Fertility Advisors is Reminding Canadians That They Can Make a Difference in AHRA Amendments
With Health Canada Round Table discussions starting next week, Fertility Advisors urges Canadians to make their voice be heard.
TORONTO, November 16, 2018 (Newswire.com) - In 2017, Fertility Advisors began lobbying the Canadian government to decriminalize the payment of surrogacy and gamete donation with Liberal MP Anthony Housefather. They were also joined by numerous fertility lawyers, physicians, agencies, surrogates, egg donors, and parents through surrogacy, as well as other members of parliament in support of amending the Assisted Human Reproduction Act (AHRA).
Surrogacy and gamete donation in Canada is legal, but providing compensation beyond expenses is prohibited. Intended parents can face up to 10 years in prison and $500,000 in fines. The regulations under the AHRA are often confusing and contradictory, which has caused many hopeful Canadian parents to seek surrogacy and gamete donation services in other jurisdictions such as the United States.
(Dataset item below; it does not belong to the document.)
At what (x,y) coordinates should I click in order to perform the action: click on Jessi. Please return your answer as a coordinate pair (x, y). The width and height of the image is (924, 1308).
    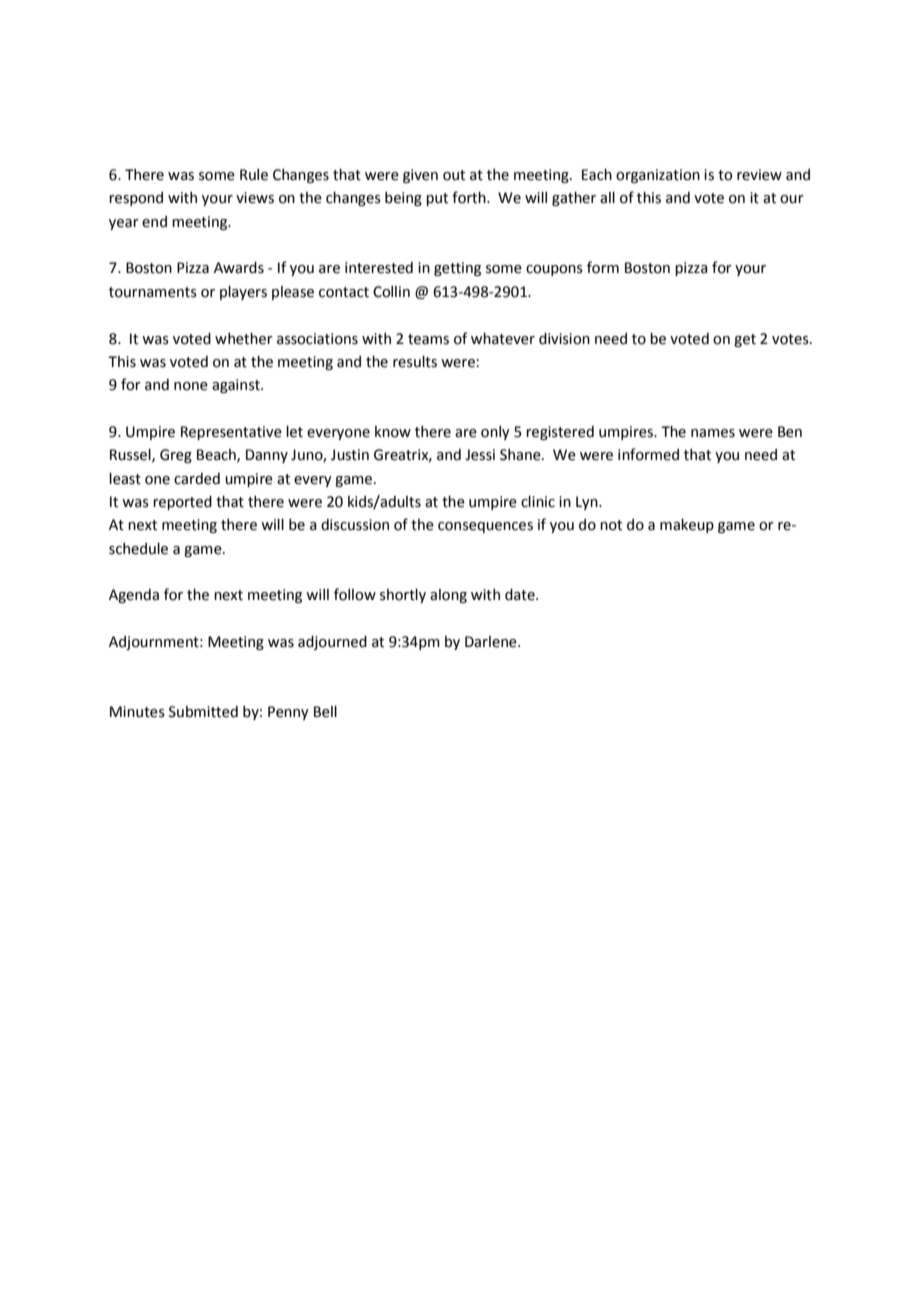
    Looking at the image, I should click on (480, 455).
“To me, being able to help someone achieve their dream of becoming a parent is a great honour and it is also an immeasurably empowering experience for me,” an emotional Jennifer Worsdale told a room full of reporters. Worsdale is a surrogate of five children and experienced egg donor, as well as a married mother of three children.
Health Canada published consultations on proposed assisted human reproduction regulations on October 27, 2018, and has asked for feedback from stakeholders and interested parties. Fertility Advisors is grateful that they finally seem to be taking into account what Canadians utilizing the services of assisted human reproduction need.
It's important for those involved in assisted reproduction in Canada to make sure their voices are heard; these draft regulations are not enough for surrogates, gamete donors or intended parents. The draft regulations do not include any coverage for surrogates groceries, even though Health Canada encourages a specific diet during pregnancy. They also do not account for lost wages for egg donors, who will need to miss at minimum 2 hours of work per day for two weeks during the monitoring and medical process. The regulations as drafted will not only deeply affect those seeking assisted reproduction but may also disrespect the women and men involved in the process as surrogates and donors.
Canadians are encouraged to review the proposed regulations and to provide comments to Health Canada by January 10, 2019. More information on the multiple ways to participate in this consultation can be found on Health Canada's website.